Details of the Vulnerabilities:
VMware’s VMSA-2024-0022 bulletin details the following vulnerabilities:
- CVE-2024-38830: Local privilege escalation vulnerability (CVSS 7.8). Exploitable by actors with local administrative privileges to gain root access on the appliance.
- CVE-2024-38831: Local privilege escalation vulnerability (CVSS 7.8). Enables malicious commands via properties file modifications, allowing privilege escalation to root.
- CVE-2024-38832: Stored cross-site scripting vulnerability (CVSS 7.1). Allows script injection by users with editing access to views.

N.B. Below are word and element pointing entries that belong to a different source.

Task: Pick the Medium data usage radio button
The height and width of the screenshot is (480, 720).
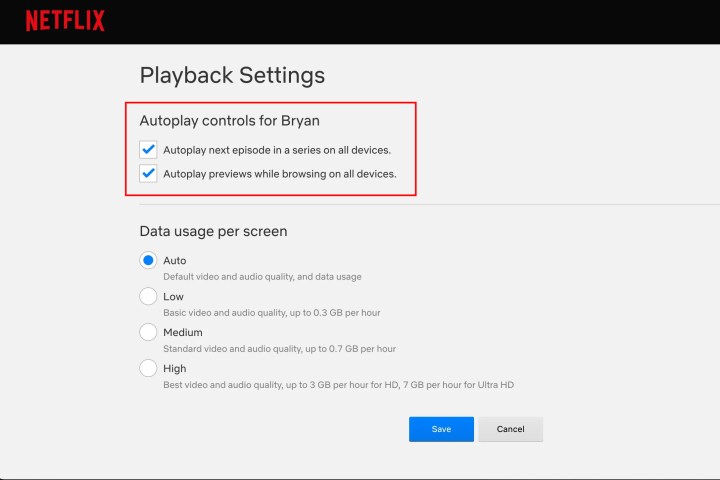Action: coord(148,332)
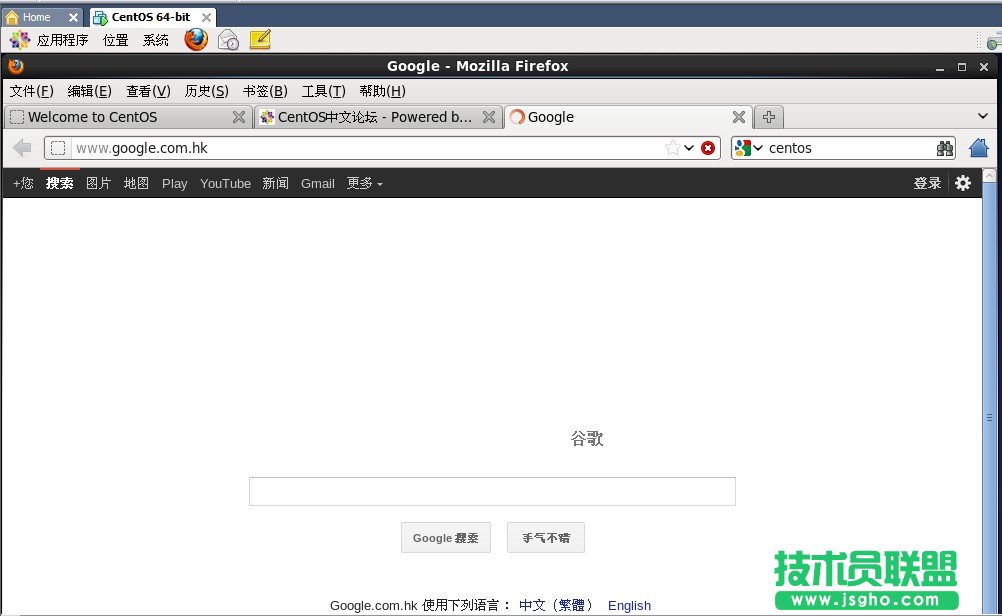
Task: Click inside the Google search box
Action: coord(492,491)
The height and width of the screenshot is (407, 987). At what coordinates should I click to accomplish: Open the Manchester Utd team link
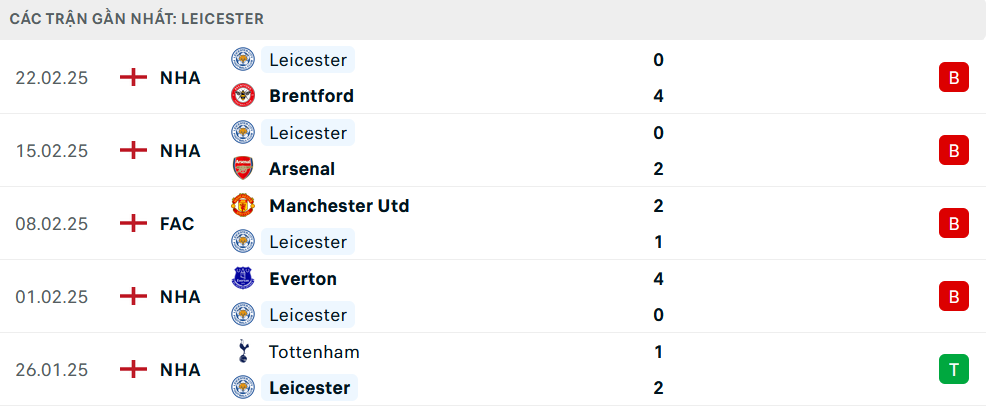coord(339,206)
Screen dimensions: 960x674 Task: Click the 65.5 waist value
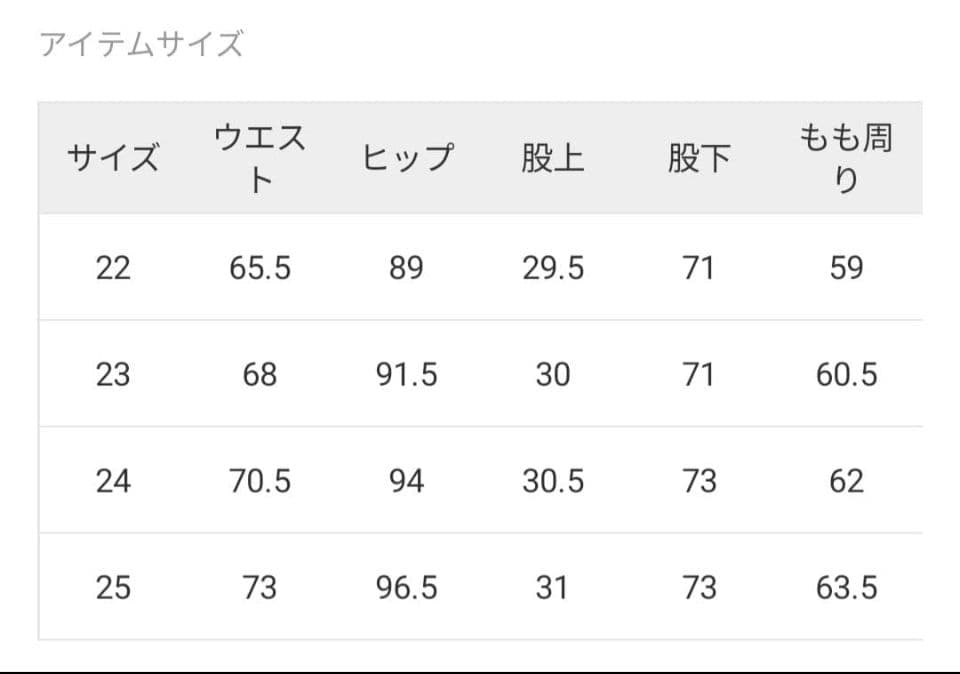pos(260,268)
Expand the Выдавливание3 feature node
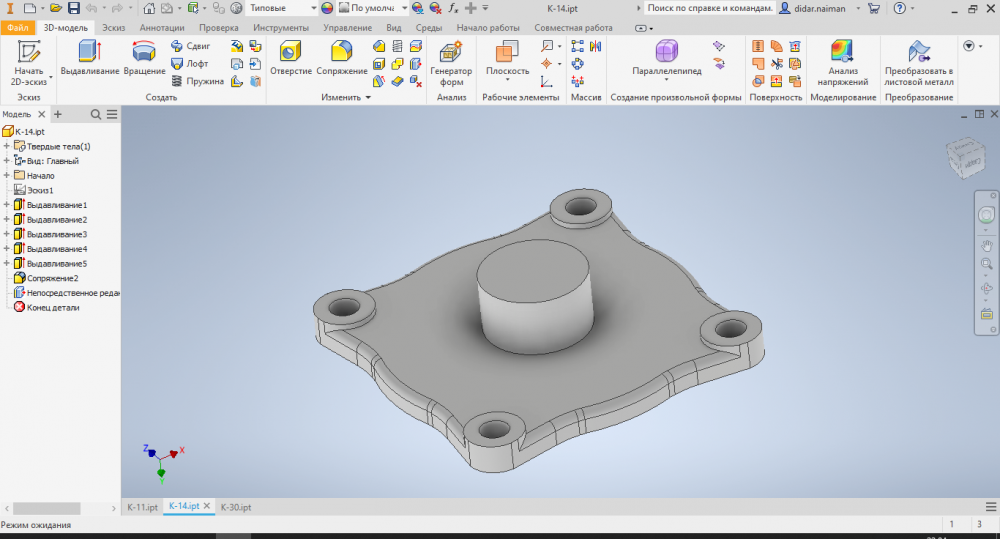The height and width of the screenshot is (539, 1000). coord(6,234)
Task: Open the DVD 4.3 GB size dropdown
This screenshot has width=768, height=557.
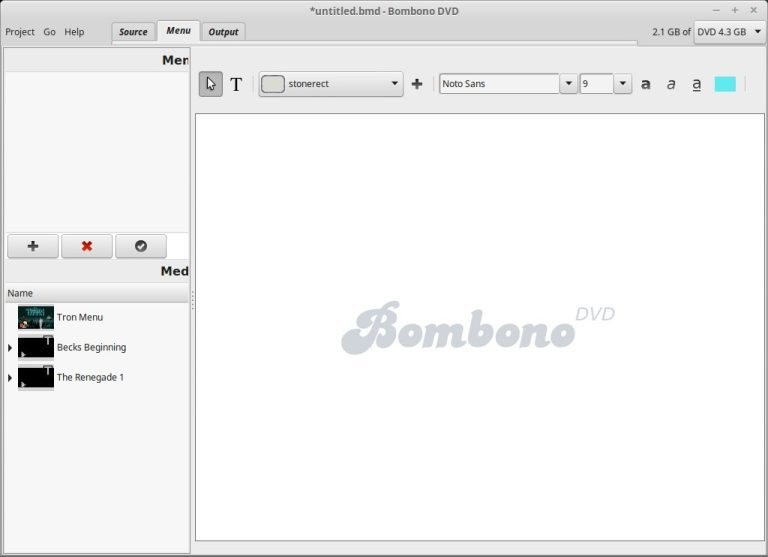Action: click(x=730, y=31)
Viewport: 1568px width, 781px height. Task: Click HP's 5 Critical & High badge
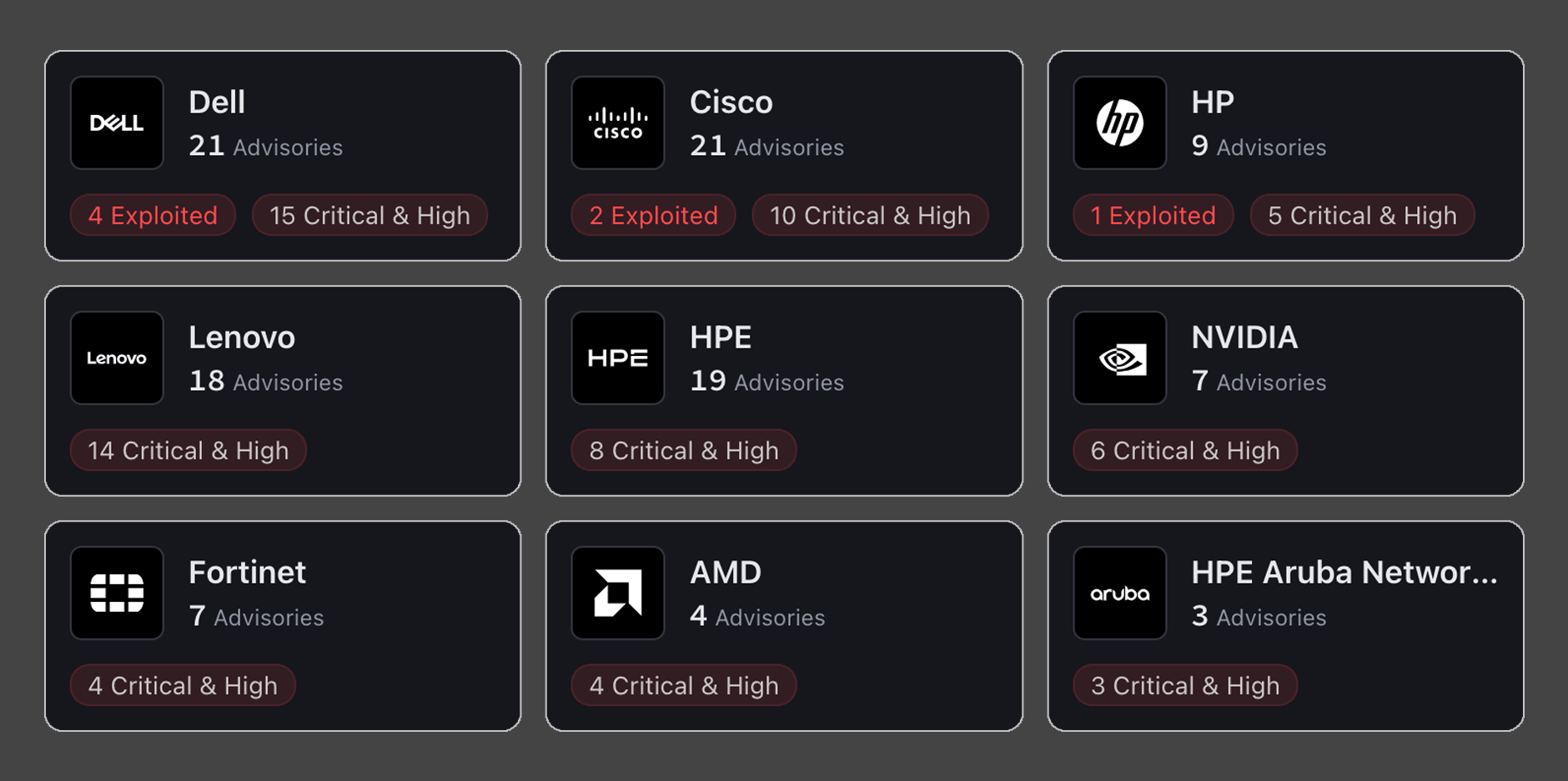pyautogui.click(x=1362, y=215)
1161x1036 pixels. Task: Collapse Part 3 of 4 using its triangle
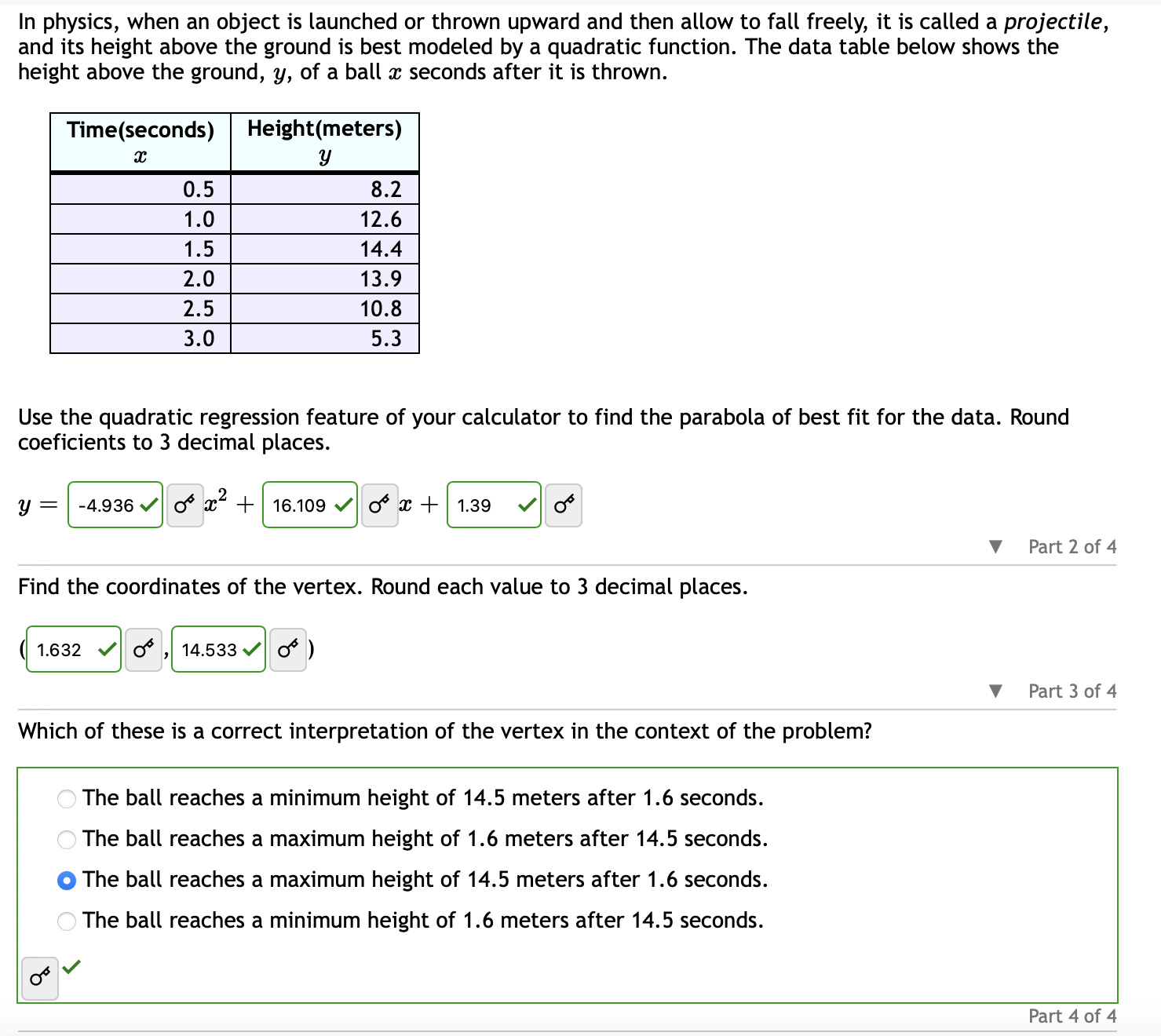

- CVE-2024-38833: Stored cross-site scripting vulnerability (CVSS 6.8). Permits malicious script injection through email templates.
- CVE-2024-38834: Stored cross-site scripting vulnerability (CVSS 6.5). Targets cloud provider editing functionality for script injection.
Affected Products:
The vulnerabilities impact VMware Aria Operations (version 8.x) and VMware Cloud Foundation (versions 4.x and 5.x utilizing Aria Operations).
Urgent Patching:
VMware urges corporate users to apply the available patches immediately, noting that there are no available workarounds.
Target of Advanced Hacking Groups:
VMware virtualization technology products have been a major target for advanced hacking groups. The CISA Known Exploited Vulnerabilities (KEV) catalog includes multiple entries for VMware defects, including at least one for VMware Aria Operations.